Compared to transthoracic echocardiography, transesophageal echocardiography provides better visualization of the LA and its membrane, which helps with precise diagnosis [13,14]. Cardiac magnetic resonance (CMR) is also considered the gold standard for measuring chamber volumes and function to evaluate right ventricular overload. It can be used to determine whether thrombosis is present in the accessory chamber (due to slow flow) or rule out malignancy. 

Cardioembolic stroke is a common finding in cor triatriatum sinister, and potential mechanisms of thrombus formation include higher prevalence of atrial fibrillation, stagnation of blood flow in the accessory chamber and paradoxical embolization because of an accompanying atrial septal defect [15]. The treatment for cor triatrium sinister depends on the clinical presentation and severity of symptoms. If a patient is asymptomatic and an atrial membrane is found incidentally without a pressure gradient, no treatment is required. The surgical excision of the fibromuscular membrane is the choice of treatment in patients with cor triatrium sinister with also severe obstruction, and this procedure has been shown to provide satisfactory short-term and long-term survival rates with a low chance of requiring redo-surgery in the future.

The size of the membrane orifice determines the prognosis for cor triatrium sinister. In Niwayama's study the average survival rate was 16 years when the opening was greater than 3 mm and 3 months when it was 3 mm [12].
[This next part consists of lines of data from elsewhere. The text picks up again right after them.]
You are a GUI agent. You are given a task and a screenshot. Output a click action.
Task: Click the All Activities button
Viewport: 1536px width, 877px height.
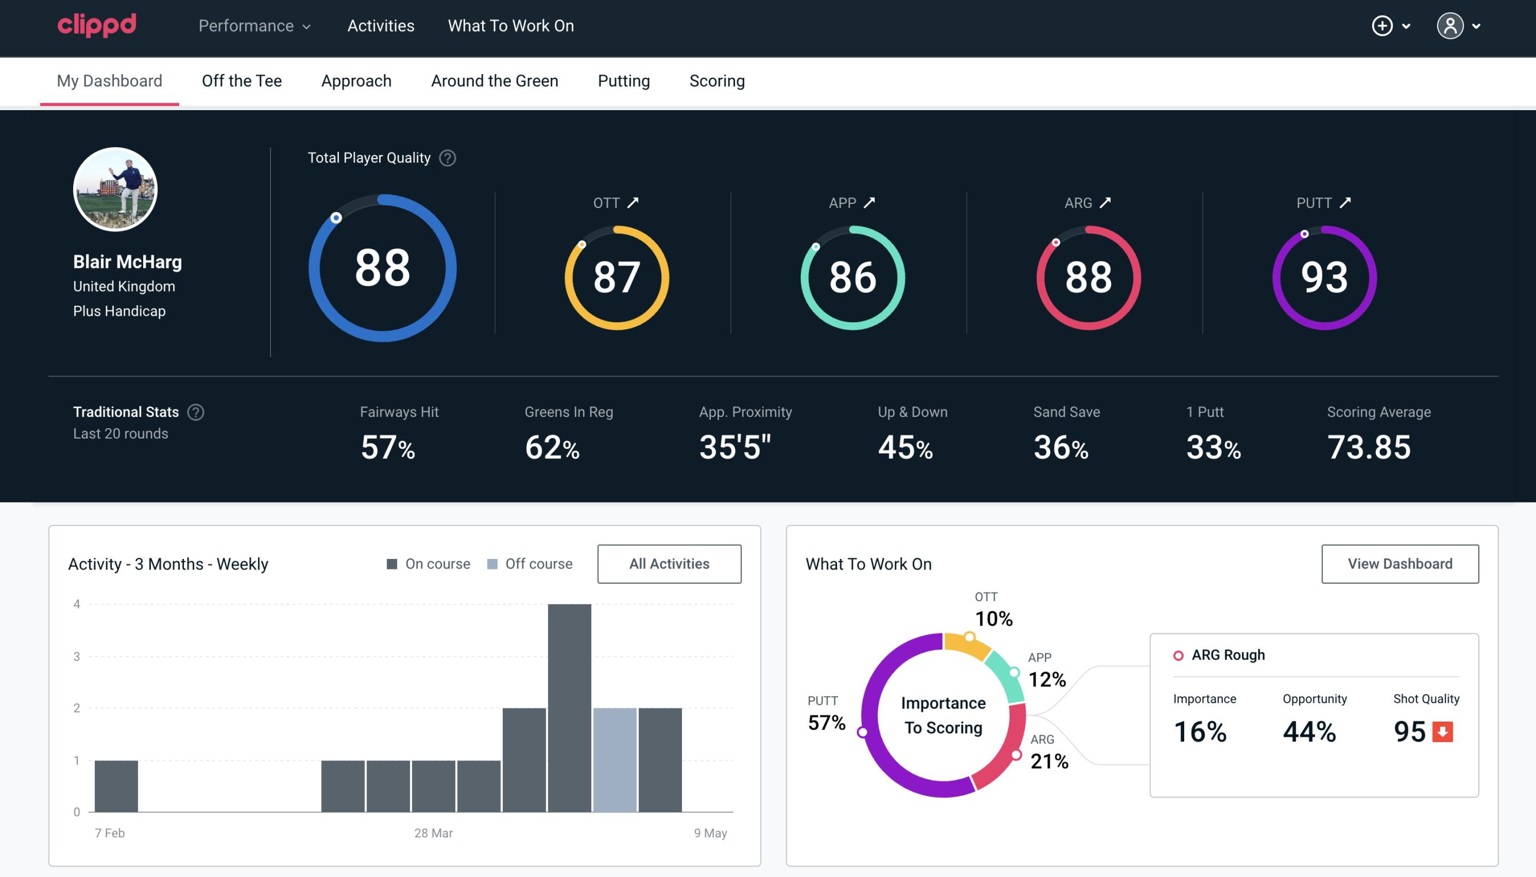pyautogui.click(x=669, y=563)
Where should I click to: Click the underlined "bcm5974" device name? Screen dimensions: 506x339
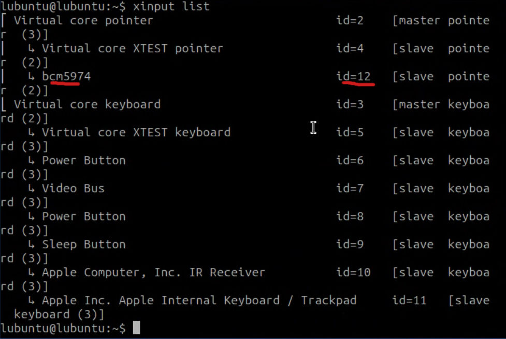click(x=66, y=77)

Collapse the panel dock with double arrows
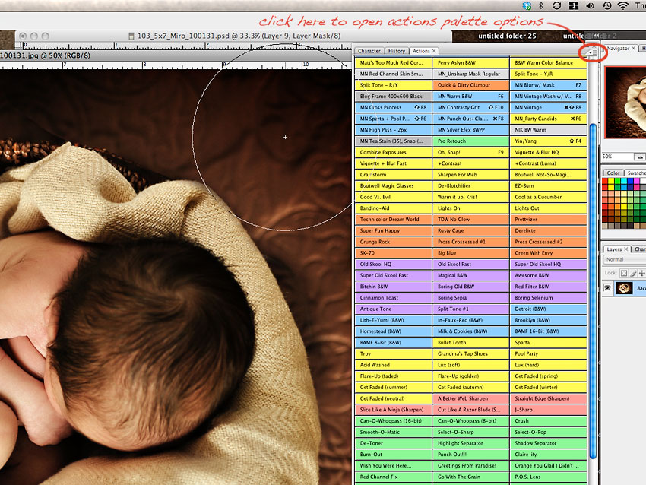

The choice of surgical approach depended on the suspected morphology of the defect and on the presence or absence of associated cardiac anomalies. The right atriotomy approach was preferred in cases with an associated atrial septal defect. The left atriotomy was preferred in uncomplicated cases. At first, the left atrial chamber was entered superiorly and medially to the right pulmonary veins, and then the obstructing membrane was carefully excised but extreme caution should be taken to avoid damage to the mitral valve and the atrial wall. Traditionally, a standard median sternotomy is used to surgically treat the cor triatriatum. However, because of its cosmetic benefits, reduced pain, quicker recovery, and shorter hospital stay, the minimally invasive method is currently preferred over the traditional way. Here, our patient is a diagnosed case of cor triatriatum sinister, a rare congenital cardiac defect in an adult, who presented with shortness of breath & fatigue on exertion and chest pain and was treated surgically for the first time with a minimally invasive approach.

Conclusion

Cor triatriatum sinister is a rare congenital acyanotic cardiac malformation that rarely presents during adulthood, and in adults, the clinical presentation may vary and resemble that of mitral valve stenosis. Echocardiography is the diagnostic tool of choice, but cardiac MRI helps in finding detailed information on cardiac anatomy. Surgical correction is the treatment of choice with safe and excellent long- term results in adult age compared to surgery in childhood. Surgical excision of the membrane by a minimally invasive approach (MICS) is the alternative to the traditional method because of its good cosmetic result, less pain, faster recovery, and short length of hospital stays with more patient satisfaction. 

Declarations

Acknowledgments

Not Applicable

Conflicts of interest

The authors declare that there are no conflicts of interest.

Funding

None

Ethics

Written informed consent was obtained from the patient.

Consent to Participate

The work was approved by all the authors for participation.

Consent to Publications

The work was approved by all the authors for participation.